Das Rechnungsergebnis für das vergangene Jahr liegt noch nicht abschließend vor. "Es waren sehr hohe Mehrerträge aus der Gewerbesteuer zu verzeichnen, über die nach unserer Einschätzung überwiegend noch nicht verfügt werden darf", erklärt Kathy Oelrich. Um für eventuelle spätere Reduzierungen dieser Vorauszahlungsbeträge gewappnet zu sein, werden im Jahresabschluss 2020 Rückstellungen gebildet, um mögliche spätere Risiken von Erstattungszahlungen abzufangen. Im Übrigen haben die Einnahmen aus der Gewerbesteuer wiederum Umlagezahlungen auf Landesebene im Jahr 2022 zur Folge, für die Rückstellungen gebildet werden. Ferner wurden 2020 Erträge in Höhe von 1,38 Millionen Euro aus Nachzahlungszinsen der Gewerbesteuer unter Vorbehalt festgesetzt, die ebenfalls mit einer Rückstellung in Höhe von rund 700.000 Euro abgesichert werden sollen. Mehrerträge wurden außerdem durch die laufenden Zuwendungen realisiert, aber auch in vielen Bereichen durch geringere Aufwendungen eingespart. So ergibt sich insgesamt – nach heutiger Prognose – für 2020 voraussichtlich ein Jahresüberschuss von mindestens drei Millionen Euro.

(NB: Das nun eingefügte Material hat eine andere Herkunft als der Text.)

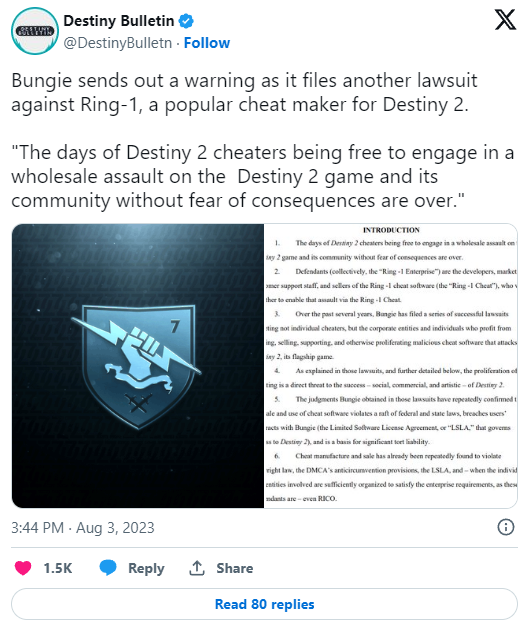The width and height of the screenshot is (527, 630).
Task: Click the tweet text about Ring-1 lawsuit
Action: click(244, 92)
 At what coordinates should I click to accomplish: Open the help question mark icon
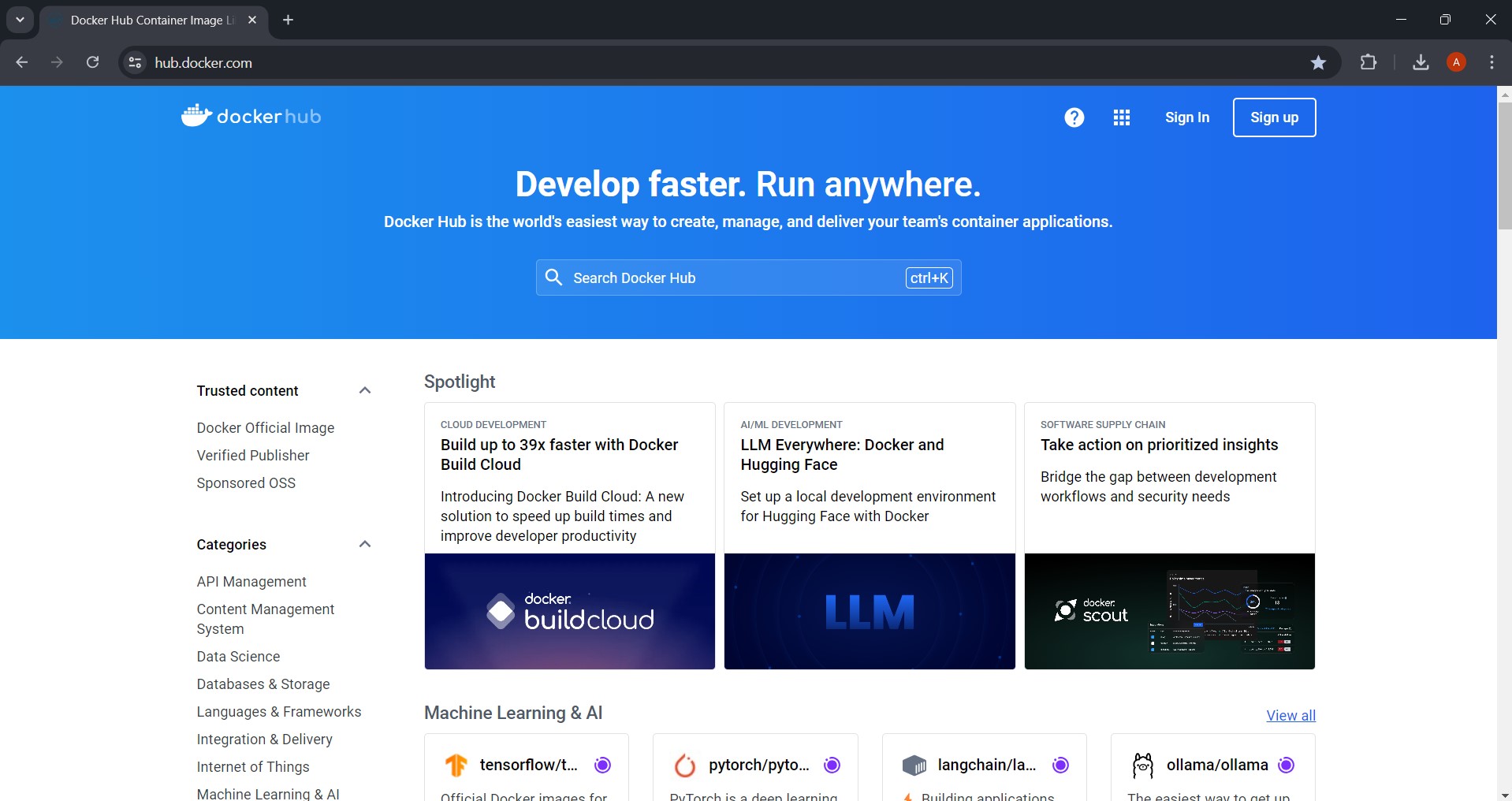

Bei den liquiden Mitteln, also dem tatsächlich verfügbaren Kassenbestand, geht die Kämmerei davon aus, dass die Stadt Verden am Jahresende 2021 noch über 11,9 Millionen Euro verfügen wird. Diese Rücklagen machen es möglich, ein aufgenommenes Darlehen mit einer Restschuld von rund 4,7 Millionen Euro zu tilgen, bei dem im Oktober eine Zinsanhebung ansteht. Den Kredit über ursprünglich sechs Millionen Euro hatte die Stadt 2006 aufgenommen. "Die Tilgung ist sinnvoll, weil wir jetzt die finanziellen Mittel haben und die Aufwendungen für Kreditzinsen und Verwahrentgelte sparen können", begründet Kämmerer Andreas Schreiber die Transaktion. Etwa 55.000 Euro würde die Stadt dadurch weniger ausgeben. Ein Darlehen über 4,8 Millionen Euro könne Verden dann deutlich später, zum 31. Dezember 2022, wieder aufnehmen, wenn die Konditionen günstiger seien. Der Finanzausschuss sprach sich einstimmig für dieses Vorgehen aus.